Two particular cases taken on by the clinic were considered especially significant by the CHBA. In 2006, local police in Danbury rounded up a group of Latino day laborers and delivered them to the U.S. Immigrations and Customs Enforcement (ICE). This case is often referred to as the “Danbury 11.”  In 2007, ICE raided four homes in the Fair Haven section of New Haven, taking custody of the immigrant Latinos without consent or Warrant.

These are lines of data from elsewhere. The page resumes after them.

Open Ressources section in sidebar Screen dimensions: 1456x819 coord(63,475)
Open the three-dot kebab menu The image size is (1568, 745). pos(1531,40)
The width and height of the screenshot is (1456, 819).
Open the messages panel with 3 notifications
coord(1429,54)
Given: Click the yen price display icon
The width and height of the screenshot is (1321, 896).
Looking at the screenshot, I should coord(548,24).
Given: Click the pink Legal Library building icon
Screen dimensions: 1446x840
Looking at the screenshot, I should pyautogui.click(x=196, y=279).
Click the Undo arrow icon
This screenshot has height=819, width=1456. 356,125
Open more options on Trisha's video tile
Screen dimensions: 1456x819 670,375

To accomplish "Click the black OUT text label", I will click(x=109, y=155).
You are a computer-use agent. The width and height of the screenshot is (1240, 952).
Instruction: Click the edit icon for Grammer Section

Professor Michael Wishnie formally established the clinic in 2007. However, the effort to protect immigrants was already underway when he and a group of students began to represent the Danbury 11. Now Wishnie, Professor Ahmad Muneer, and Associate Research Law Scholar Annie Lai teach and supervise the Yale Law School Students, who receive course credit for the clinic. WIRAC provides its services without charge.
“There were some similarities and there were some important differences,” says Wishnie about the Danbury 11 and the New Haven raids. The Danbury incident “grew out of a whole series of struggles between the mayor and the Latino community,” says Wishnie. “Some [were] focused on the day laborers who gathered at Kennedy park in Danbury, others had to do with volleyball games and housing code enforcement.” Wishnie gives as examples.
As a consequence, Mayor Mark Boughton “was targeting them,” adds Wishnie. Boughton was unsuccessful in deputizing the police so that they could perform immigration law enforcement functions, but that did not stop a Danbury police officer from posing as a contractor, rounding up a group of Latino immigrant day laborers, and handing them over to ICE.
In the New Haven raids, local police were completely excluded, and did not even know of the raid until the last minute, when an ICE agent called 911.  “It was a gross violation of ICE’s protocol and anyone’s notion of good policing,” says Wishnie. Two days earlier, the city approved I.D. cards for everyone in New Haven, regardless of their immigration status. ICE denied any relationship between the city’s decision and the raids.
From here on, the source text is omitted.